After locating the line that holds "Task: Switch to about:sessionrestore tab", repeat it and each following line exactly until the material ends, skipping pictures.
── RECORDS PROVIDED ──
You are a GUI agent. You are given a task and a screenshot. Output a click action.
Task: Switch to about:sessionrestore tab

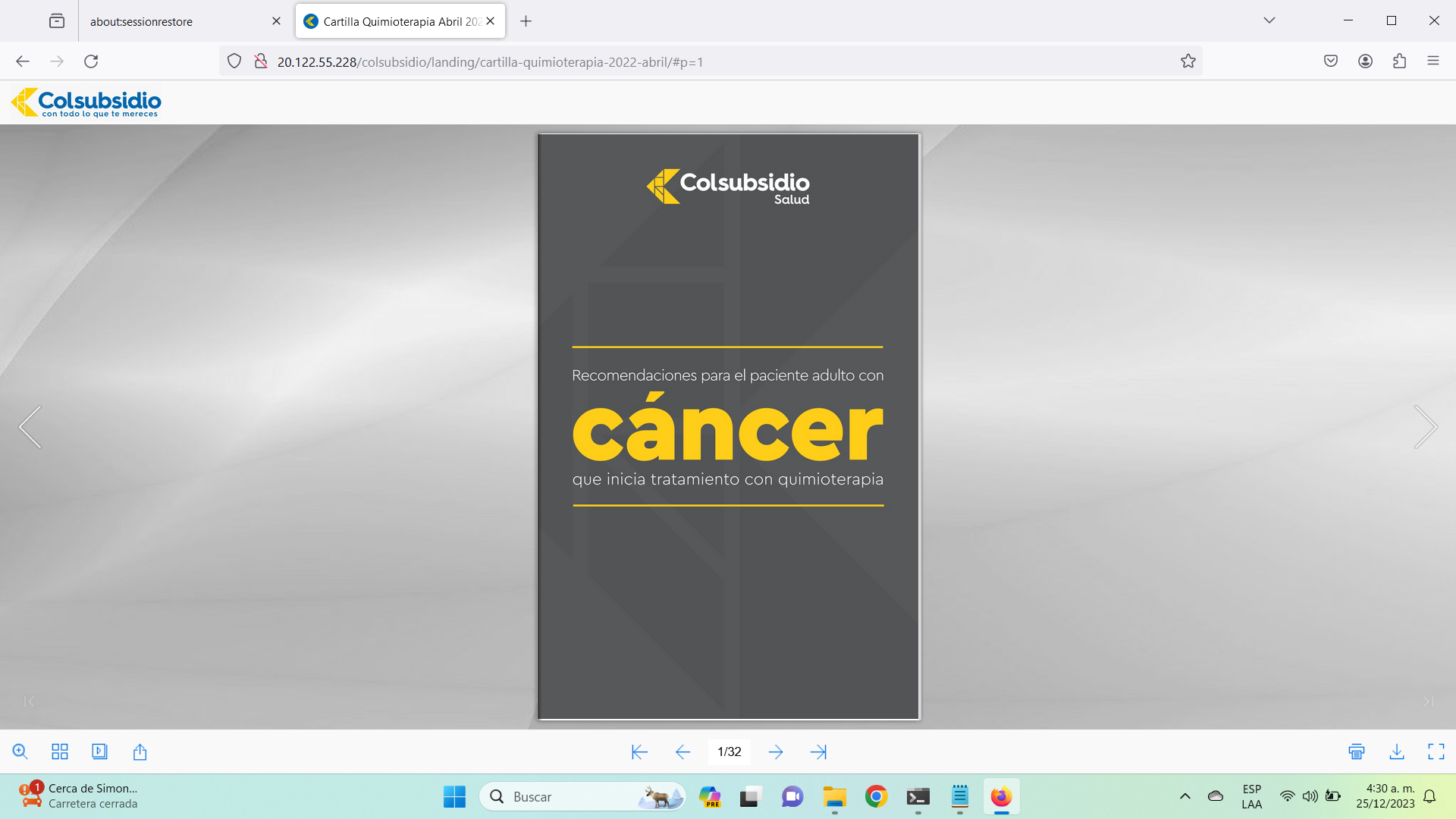(x=174, y=21)
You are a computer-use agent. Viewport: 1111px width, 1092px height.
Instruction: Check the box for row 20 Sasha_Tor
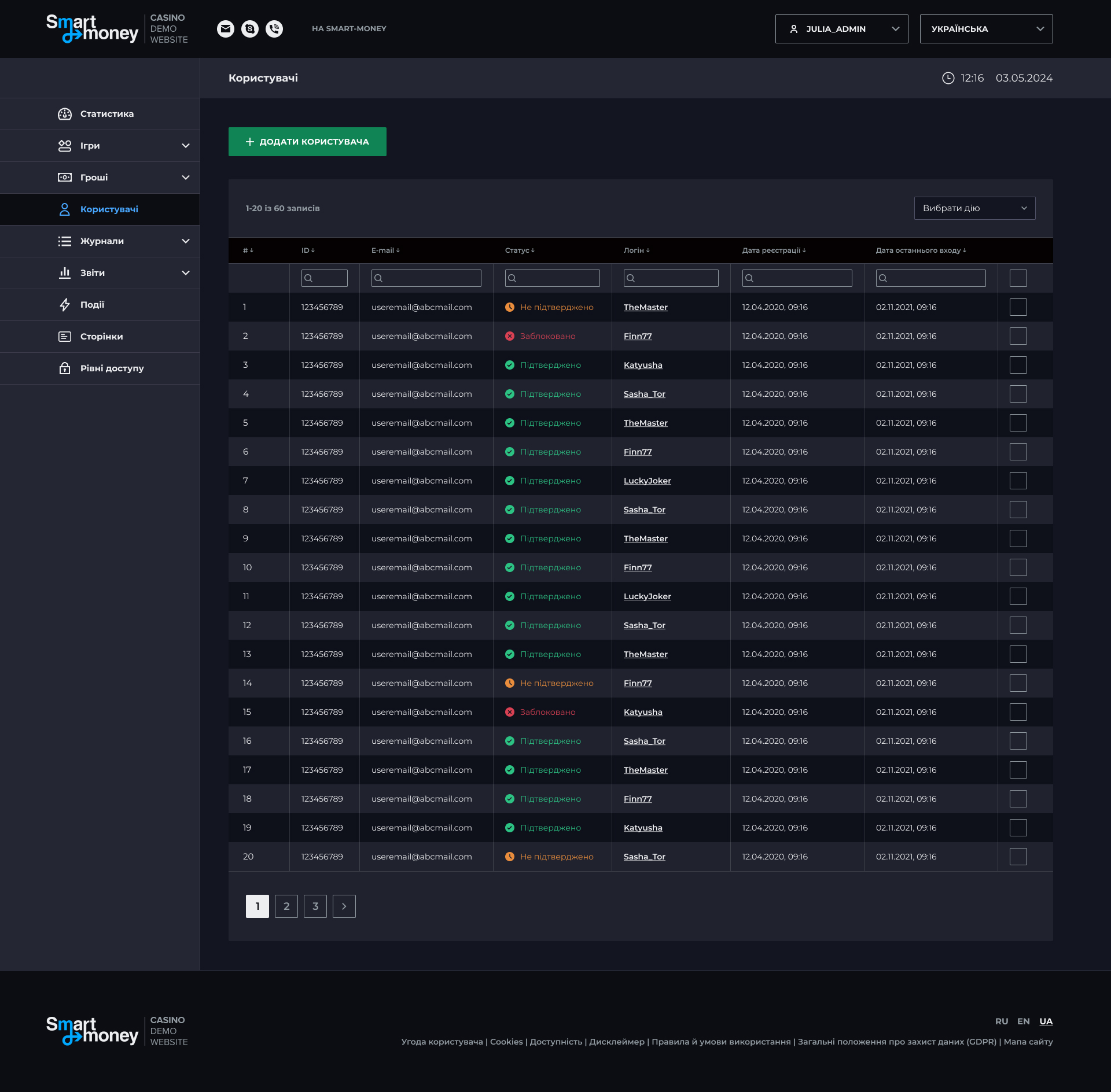1018,857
───
**EXERCISE SOLUTION:**
Task: Switch to about:sessionrestore tab

(x=174, y=21)
You are a computer-use agent. Viewport: 1111px width, 1092px height.
Instruction: Check the box for row 20 Sasha_Tor
1018,857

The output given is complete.